Scenario lineare. Le economie rispettano le previsioni, i focolai diplomatici e geopolitici si spengono, le politiche interne dei vari paesi si normalizzano. In questo scenario, che oggettivamente è quello preferibile, a influire sull’euro-dollaro saranno soprattutto le politiche monetarie. Dunque, l’euro dovrebbe apprezzarsi sul dollaro, ma non di moltissimo visto che comunque la Federal Reserve non sta adottando un approccio espansivo. La spinta al rialzo potrebbe essere smorzata anche da un fatto banale: la politica monetaria è l’unica prevedibile, in quanto preannunciata dai suoi esponenti. Dunque, potrebbe essere già stata scontata in parte dagli investitori.

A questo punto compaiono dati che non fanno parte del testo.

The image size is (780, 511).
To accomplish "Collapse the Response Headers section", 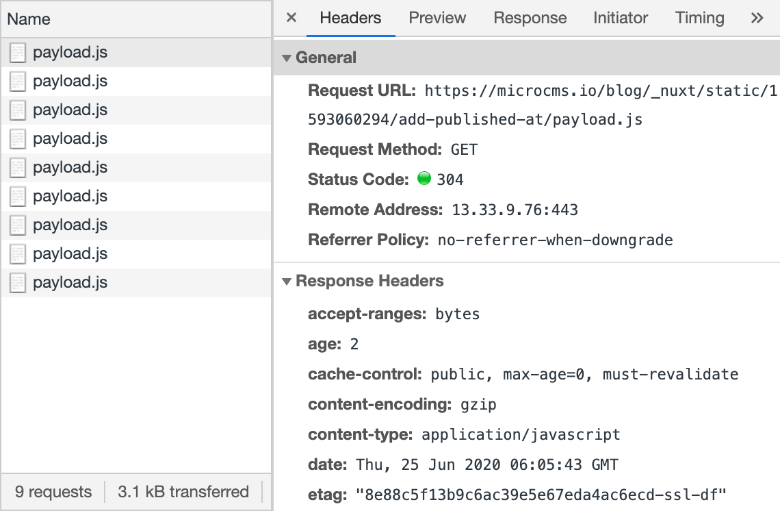I will pos(287,282).
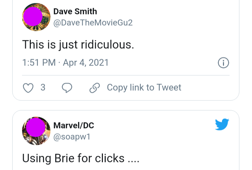
Task: Open the "Using Brie for clicks" tweet text
Action: pos(81,158)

Scenario movimentato. Fermo restando le riflessioni fin qui fatte sull’aspetto monetario, le dinamiche potrebbe essere contraddette dall’esplosione di uno dei due grandi fronti, quello politico-geopolitico e quello economico. In questo caso, il destino dell’euro-dollaro dipende dall’esito degli scontri. Se per esempio Trump vincesse la guerra dei dazi, l’euro salirebbe e di parecchio. Se invece a esplodere fossero le contraddizioni dell’eurozona, sia economiche che politiche, l’euro potrebbe persino svalutarsi in maniera significativa.

Scenario molto movimentato. In questo scenario, tutti i fronti sarebbero attivi: la guerra dei dazi, lo scontro tra paesi membri e istituzioni europee, le difficoltà economiche dell’eurozona. E’ difficile, oggettivamente, anche solo immaginare cosa potrebbe accadere all’euro-dollaro in una situazione di questo tipo. E’ oggettivamente lo scenario peggiore per gli investitori, Forex trader compresi, ma forse lo sarebbe per chiunque. Sarebbe infatti uno scenario minato da una forte incertezza, e a più livelli. Insomma, il caos totale, che potrebbe anche innescare processi di cambiamento radicale difficilmente intelligibili, anche con pochi mesi di anticipo.